EXERCISE INSTRUCTIONS: Print only the lines that begin at the line containing "Instruction: Open the Audio & Video menu" and end at the last line of the material, both included, without any change.

== Segment start ==

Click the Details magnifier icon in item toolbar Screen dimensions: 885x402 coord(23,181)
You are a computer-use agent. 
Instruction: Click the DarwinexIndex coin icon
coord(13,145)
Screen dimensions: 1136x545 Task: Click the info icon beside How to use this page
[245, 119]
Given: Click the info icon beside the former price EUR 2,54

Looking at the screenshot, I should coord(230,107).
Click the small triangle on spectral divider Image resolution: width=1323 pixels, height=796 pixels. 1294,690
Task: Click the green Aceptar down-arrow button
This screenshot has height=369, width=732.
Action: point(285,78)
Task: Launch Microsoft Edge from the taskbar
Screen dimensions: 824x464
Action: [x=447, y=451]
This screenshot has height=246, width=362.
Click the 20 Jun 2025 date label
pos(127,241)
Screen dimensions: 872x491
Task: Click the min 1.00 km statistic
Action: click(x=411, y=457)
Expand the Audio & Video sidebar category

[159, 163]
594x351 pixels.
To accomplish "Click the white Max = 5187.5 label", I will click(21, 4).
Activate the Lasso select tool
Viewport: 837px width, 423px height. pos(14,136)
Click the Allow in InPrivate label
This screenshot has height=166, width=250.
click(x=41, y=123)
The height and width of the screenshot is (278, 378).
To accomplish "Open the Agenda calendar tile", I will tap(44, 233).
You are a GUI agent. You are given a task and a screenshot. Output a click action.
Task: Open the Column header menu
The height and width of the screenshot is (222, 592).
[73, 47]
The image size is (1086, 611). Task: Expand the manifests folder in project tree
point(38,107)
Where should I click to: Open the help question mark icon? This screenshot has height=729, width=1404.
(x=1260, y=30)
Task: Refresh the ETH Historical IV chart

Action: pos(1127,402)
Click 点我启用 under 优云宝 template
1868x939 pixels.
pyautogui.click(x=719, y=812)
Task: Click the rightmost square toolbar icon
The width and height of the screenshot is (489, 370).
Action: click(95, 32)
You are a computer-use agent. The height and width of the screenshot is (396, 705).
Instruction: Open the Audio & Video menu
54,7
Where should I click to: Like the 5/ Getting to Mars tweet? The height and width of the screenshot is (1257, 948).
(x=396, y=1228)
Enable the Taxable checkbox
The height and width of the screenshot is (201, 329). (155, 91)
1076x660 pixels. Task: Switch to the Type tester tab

== Segment end ==

ANSWER:
Instruction: Open the Audio & Video menu
54,7
Where should I click to: Like the 5/ Getting to Mars tweet? The height and width of the screenshot is (1257, 948).
(x=396, y=1228)
Enable the Taxable checkbox
The height and width of the screenshot is (201, 329). (155, 91)
1076x660 pixels. Task: Switch to the Type tester tab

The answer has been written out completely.